【SparkStreaming學習之四】 SparkStreaming+kafka管理消費offset

本文轉載自查看原文 2019-04-26 09:26 775 【56】Spark

環境
　　虛擬機：VMware 10
　　Linux版本：CentOS-6.5-x86_64
　　客戶端：Xshell4
　　FTP：Xftp4
　　jdk1.8
　　scala-2.10.4(依賴jdk1.8)
　　spark-1.6

從kafka消費消息的偏移量存儲到ZK 或者 mysql 或者 hbase，進行主動管理。

以下舉例通過ZK進行存儲管理：

package manageoffset;

import java.util.Map;

import kafka.common.TopicAndPartition;
import manageoffset.getOffset.GetTopicOffsetFromKafkaBroker;
import manageoffset.getOffset.GetTopicOffsetFromZookeeper;

import org.apache.log4j.Logger;
import org.apache.spark.streaming.api.java.JavaStreamingContext;

public class UseZookeeperManageOffset {
    /**
     * 使用log4j打印日志，“UseZookeeper.class” 設置日志的產生類
     */
    static final Logger logger = Logger.getLogger(UseZookeeperManageOffset.class);
    
    
    public static void main(String[] args) {
        /**
         * 加載log4j的配置文件，方便打印日志
         */
        ProjectUtil.LoadLogConfig();
        logger.info("project is starting...");
        
        /**
         * 從kafka集群中得到topic每個分區中生產消息的最大偏移量位置
         */
        Map<TopicAndPartition, Long> topicOffsets = GetTopicOffsetFromKafkaBroker.getTopicOffsets("node1:9092,node2:9092,node3:9092", "mytopic");
        
        /**
         * 從zookeeper中獲取當前topic每個分區 consumer 消費的offset位置
         */
        Map<TopicAndPartition, Long> consumerOffsets = 
                GetTopicOffsetFromZookeeper.getConsumerOffsets("node3:2181,node4:2181,node5:2181","zhy","mytopic");
        
        /**
         * 合並以上得到的兩個offset ，
         *     思路是：
         *         如果zookeeper中讀取到consumer的消費者偏移量，那么就zookeeper中當前的offset為准。
         *         否則，如果在zookeeper中讀取不到當前消費者組消費當前topic的offset，就是當前消費者組第一次消費當前的topic，
         *             offset設置為topic中消息的最大位置。
         */
        if(null!=consumerOffsets && consumerOffsets.size()>0){
            topicOffsets.putAll(consumerOffsets);
        }
        /**
         * 如果將下面的代碼解開，是將topicOffset 中當前topic對應的每個partition中消費的消息設置為0，就是從頭開始。

• • • •

任务说明 1> 在下面的条目中，从含有“has height=868, width=1389.”的那一行开始，一直到含有“[x=695, y=111]”的那一行为止，把“Batch”换成“Single”，其余内容保持不变，只重新给出这几行。

• • • •

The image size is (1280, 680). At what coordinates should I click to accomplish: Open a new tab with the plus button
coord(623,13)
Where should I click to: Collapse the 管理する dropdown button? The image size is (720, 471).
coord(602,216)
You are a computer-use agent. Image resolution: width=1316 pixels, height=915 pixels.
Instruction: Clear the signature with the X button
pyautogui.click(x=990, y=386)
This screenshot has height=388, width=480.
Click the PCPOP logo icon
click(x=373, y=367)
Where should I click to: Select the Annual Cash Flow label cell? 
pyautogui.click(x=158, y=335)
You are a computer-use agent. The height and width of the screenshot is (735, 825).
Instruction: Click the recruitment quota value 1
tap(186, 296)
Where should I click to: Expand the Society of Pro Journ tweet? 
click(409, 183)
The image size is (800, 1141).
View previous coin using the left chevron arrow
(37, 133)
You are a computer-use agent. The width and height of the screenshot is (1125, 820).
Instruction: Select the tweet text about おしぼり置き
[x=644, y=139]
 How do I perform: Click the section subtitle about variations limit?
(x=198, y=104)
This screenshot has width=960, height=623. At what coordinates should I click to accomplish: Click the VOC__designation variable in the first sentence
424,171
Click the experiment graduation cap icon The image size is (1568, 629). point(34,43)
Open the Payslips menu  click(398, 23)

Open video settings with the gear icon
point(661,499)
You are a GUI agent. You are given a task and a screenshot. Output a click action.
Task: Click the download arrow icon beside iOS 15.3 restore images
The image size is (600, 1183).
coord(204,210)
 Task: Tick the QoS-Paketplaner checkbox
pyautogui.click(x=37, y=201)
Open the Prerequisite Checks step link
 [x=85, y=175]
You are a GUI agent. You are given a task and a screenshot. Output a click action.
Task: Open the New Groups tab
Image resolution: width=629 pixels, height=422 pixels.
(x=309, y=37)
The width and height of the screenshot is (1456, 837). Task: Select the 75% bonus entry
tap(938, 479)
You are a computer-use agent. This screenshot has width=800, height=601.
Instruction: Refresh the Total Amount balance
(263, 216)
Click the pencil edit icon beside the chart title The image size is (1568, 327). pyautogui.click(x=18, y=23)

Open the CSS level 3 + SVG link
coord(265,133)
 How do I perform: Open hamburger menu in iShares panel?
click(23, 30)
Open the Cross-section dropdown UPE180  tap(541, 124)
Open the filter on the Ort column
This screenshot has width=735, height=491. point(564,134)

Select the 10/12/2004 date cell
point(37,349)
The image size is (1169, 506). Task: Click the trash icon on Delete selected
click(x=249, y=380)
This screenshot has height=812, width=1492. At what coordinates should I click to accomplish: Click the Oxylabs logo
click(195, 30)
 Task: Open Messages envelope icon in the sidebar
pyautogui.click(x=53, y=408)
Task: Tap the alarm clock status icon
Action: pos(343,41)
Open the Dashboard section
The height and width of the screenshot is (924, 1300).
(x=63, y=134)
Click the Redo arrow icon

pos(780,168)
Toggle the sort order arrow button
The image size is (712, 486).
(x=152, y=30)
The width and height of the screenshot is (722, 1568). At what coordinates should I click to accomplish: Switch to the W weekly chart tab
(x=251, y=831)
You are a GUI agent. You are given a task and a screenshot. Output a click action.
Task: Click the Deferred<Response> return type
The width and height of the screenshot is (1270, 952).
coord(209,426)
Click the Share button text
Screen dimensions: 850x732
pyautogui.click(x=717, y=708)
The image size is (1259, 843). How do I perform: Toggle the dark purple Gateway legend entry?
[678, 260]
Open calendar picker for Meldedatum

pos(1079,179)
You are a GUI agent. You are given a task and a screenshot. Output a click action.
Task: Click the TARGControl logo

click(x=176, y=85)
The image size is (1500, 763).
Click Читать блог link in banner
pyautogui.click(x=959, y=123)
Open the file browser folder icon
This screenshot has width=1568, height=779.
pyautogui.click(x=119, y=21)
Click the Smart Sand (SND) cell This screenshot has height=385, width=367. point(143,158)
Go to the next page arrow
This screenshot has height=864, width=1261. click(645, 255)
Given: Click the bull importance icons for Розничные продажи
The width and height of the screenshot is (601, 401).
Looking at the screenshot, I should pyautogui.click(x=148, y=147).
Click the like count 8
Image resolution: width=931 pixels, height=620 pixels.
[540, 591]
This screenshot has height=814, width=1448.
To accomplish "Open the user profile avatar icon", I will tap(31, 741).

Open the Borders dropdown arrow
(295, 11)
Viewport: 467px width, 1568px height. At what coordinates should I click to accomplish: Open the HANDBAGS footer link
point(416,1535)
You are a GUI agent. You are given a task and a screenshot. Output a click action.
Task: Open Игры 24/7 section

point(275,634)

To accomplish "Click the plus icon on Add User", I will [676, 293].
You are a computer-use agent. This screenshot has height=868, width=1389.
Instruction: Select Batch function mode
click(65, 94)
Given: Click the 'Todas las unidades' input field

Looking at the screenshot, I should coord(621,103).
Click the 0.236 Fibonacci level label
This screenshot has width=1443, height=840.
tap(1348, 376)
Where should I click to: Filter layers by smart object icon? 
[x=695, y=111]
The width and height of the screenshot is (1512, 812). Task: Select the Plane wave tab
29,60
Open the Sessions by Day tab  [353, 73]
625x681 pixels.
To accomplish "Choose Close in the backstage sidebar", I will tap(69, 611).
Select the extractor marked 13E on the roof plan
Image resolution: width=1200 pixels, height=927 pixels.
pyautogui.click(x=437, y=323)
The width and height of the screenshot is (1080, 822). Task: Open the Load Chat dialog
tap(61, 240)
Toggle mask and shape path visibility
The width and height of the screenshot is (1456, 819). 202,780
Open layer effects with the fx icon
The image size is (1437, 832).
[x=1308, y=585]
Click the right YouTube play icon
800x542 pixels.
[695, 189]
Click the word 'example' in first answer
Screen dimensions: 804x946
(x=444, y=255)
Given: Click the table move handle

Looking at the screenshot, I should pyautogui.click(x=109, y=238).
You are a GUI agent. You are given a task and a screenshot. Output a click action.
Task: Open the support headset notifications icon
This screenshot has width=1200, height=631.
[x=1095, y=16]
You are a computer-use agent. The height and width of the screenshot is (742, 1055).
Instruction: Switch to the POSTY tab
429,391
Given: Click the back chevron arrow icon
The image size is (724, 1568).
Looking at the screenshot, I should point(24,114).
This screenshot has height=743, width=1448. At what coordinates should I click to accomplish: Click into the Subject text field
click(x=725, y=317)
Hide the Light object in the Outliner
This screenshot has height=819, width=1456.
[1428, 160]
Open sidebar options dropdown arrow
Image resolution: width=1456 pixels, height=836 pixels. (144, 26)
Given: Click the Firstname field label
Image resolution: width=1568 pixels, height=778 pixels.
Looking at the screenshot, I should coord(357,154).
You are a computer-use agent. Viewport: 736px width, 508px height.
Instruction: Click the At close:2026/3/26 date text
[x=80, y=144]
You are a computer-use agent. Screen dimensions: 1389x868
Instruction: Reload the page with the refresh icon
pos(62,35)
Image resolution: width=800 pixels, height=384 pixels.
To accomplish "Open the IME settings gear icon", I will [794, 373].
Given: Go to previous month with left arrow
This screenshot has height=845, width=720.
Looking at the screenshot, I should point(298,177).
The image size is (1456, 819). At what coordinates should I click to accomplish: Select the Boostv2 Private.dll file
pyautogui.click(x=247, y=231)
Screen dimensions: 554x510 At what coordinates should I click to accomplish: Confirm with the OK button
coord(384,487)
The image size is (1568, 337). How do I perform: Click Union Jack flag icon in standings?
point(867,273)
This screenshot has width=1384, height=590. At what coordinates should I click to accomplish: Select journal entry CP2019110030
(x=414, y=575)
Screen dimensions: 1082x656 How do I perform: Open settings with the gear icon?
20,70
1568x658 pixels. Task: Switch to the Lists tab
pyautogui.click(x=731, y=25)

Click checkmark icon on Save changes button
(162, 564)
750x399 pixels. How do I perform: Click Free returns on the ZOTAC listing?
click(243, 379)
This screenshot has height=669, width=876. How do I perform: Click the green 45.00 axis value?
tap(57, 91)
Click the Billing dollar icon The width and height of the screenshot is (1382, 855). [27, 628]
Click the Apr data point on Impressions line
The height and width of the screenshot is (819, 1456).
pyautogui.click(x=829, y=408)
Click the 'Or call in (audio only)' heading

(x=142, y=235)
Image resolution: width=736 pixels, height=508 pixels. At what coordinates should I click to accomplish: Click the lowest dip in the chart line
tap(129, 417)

• • • •

任务说明 2> 请从上面那篇讲Spark Streaming管理Kafka消费偏移量的文本中，原样抄出从“本文轉載自查看原文 2019-04-26 09:26”开始、一直到“mysql 或者 hbase，進行主動管理。”为止的部分。

预期输出 1>
You are a computer-use agent. This screenshot has height=868, width=1389.
Instruction: Select Single function mode
click(65, 94)
Given: Click the 'Todas las unidades' input field

Looking at the screenshot, I should coord(621,103).
Click the 0.236 Fibonacci level label
This screenshot has width=1443, height=840.
tap(1348, 376)
Where should I click to: Filter layers by smart object icon? 
[x=695, y=111]

预期输出 2>
本文轉載自查看原文 2019-04-26 09:26 775 【56】Spark

環境
　　虛擬機：VMware 10
　　Linux版本：CentOS-6.5-x86_64
　　客戶端：Xshell4
　　FTP：Xftp4
　　jdk1.8
　　scala-2.10.4(依賴jdk1.8)
　　spark-1.6

從kafka消費消息的偏移量存儲到ZK 或者 mysql 或者 hbase，進行主動管理。